11. An endoscopic bipolar forceps according to claim 10 wherein the gear-like drive assembly includes a variable stroke length which is dimensioned and configured to vary at least one of the force and range applied to the movable handle over the course of the stroke length.
12. An endoscopic bipolar forceps according to claim 10 wherein the pivotal connection between the rod and the movable handle is a direct connection.
13. An endoscopic bipolar forceps according to claim 12 wherein the pivotal connection between the rod and the gear-like drive assembly is a direct connection.
14. An endoscopic bipolar forceps according to claim 13 wherein the first location is disposed on a first side of the central longitudinal axis, and wherein the second location is disposed on a second, opposite side of the central longitudinal axis.

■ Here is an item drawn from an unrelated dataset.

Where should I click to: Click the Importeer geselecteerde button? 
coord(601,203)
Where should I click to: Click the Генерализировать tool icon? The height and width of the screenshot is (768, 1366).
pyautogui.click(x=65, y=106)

15. An endoscopic bipolar forceps, comprising:
a housing;
a shaft affixed to the housing and defining a central longitudinal axis, the shaft having an end effector assembly engaged at a distal end thereof, the end effector assembly including two jaw members movable from a first position in spaced relation relative to one another to at least a second position closer to one another for grasping tissue therebetween, each of the jaw members adapted to connect to an electrosurgical energy source such that the jaw members are capable of conducting energy through tissue held therebetween to affect a tissue seal;
a drive assembly disposed within the housing for moving the jaw members from the first position to the second position;
a movable handle mechanically associated with the housing being rotatable about a pivot to actuate the drive assembly through an actuating stroke which moves the jaw members from the open and closed positions;
a gear-like drive assembly being in mechanical engagement with the movable handle and the drive assembly, the gear-like drive assembly provides a mechanical advantage for manipulating tissue, wherein the gear-like drive assembly includes a variable stroke length which is dimensioned and configured to vary at least one of the force and range applied to the movable handle over the course of the stroke length;
a rod pivotally connected to the movable handle at a first location and pivotally connected to a portion of the gear-like drive assembly at a second location, the rod being disposed at an angle with respect to the central longitudinal axis of the shaft; and
a trigger assembly operatively disposed relative to the movable handle which selectively advances a knife assembly which cuts tissue along the tissue seal.
16. An endoscopic bipolar forceps according to claim 15 wherein the pivotal connection between the rod and the movable handle is a direct connection, and wherein the pivotal connection between the rod and the gear-like drive assembly is a direct connection.
17. An endoscopic bipolar forceps according to claim 16 wherein the first location is disposed on a first side of the central longitudinal axis, and wherein the second location is disposed on a second, opposite side of the central longitudinal axis.